Problem details
For every entry, reproduce the wording exactly and omit any image it holds.
====================
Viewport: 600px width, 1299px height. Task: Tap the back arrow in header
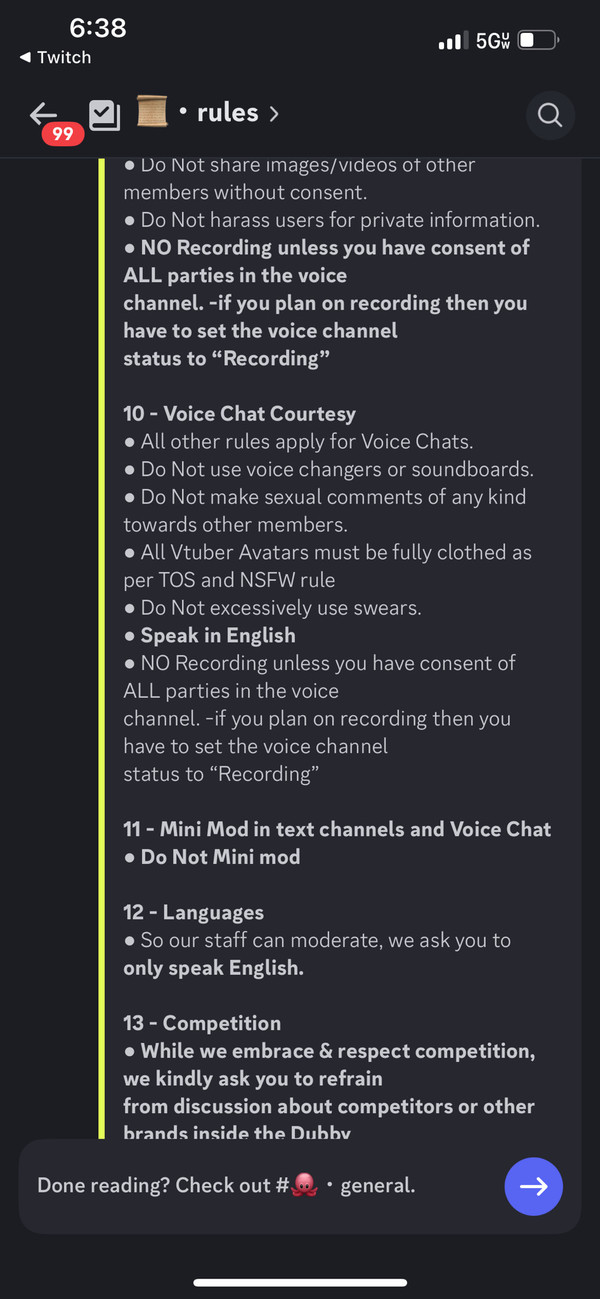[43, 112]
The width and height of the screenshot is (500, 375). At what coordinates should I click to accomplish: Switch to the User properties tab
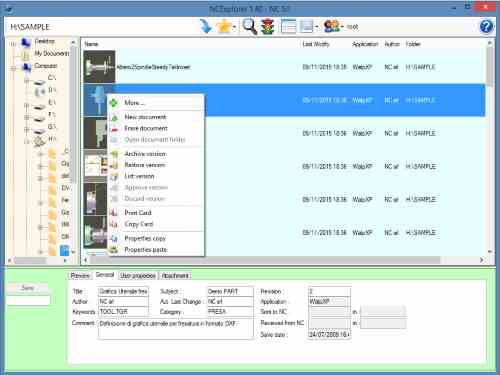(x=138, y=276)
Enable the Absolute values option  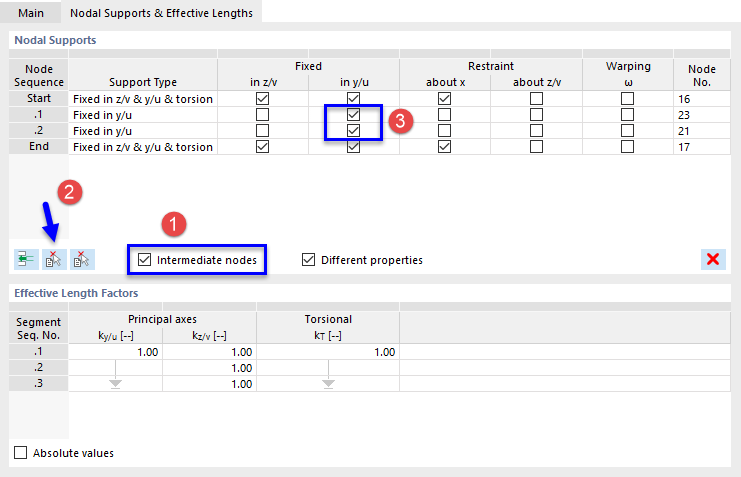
====================
Response to the exercise
Viewport: 600px width, 1299px height. Task: Tap the back arrow in header
[43, 112]
The width and height of the screenshot is (500, 375). At what coordinates should I click to accomplish: Switch to the User properties tab
(x=138, y=276)
Enable the Absolute values option  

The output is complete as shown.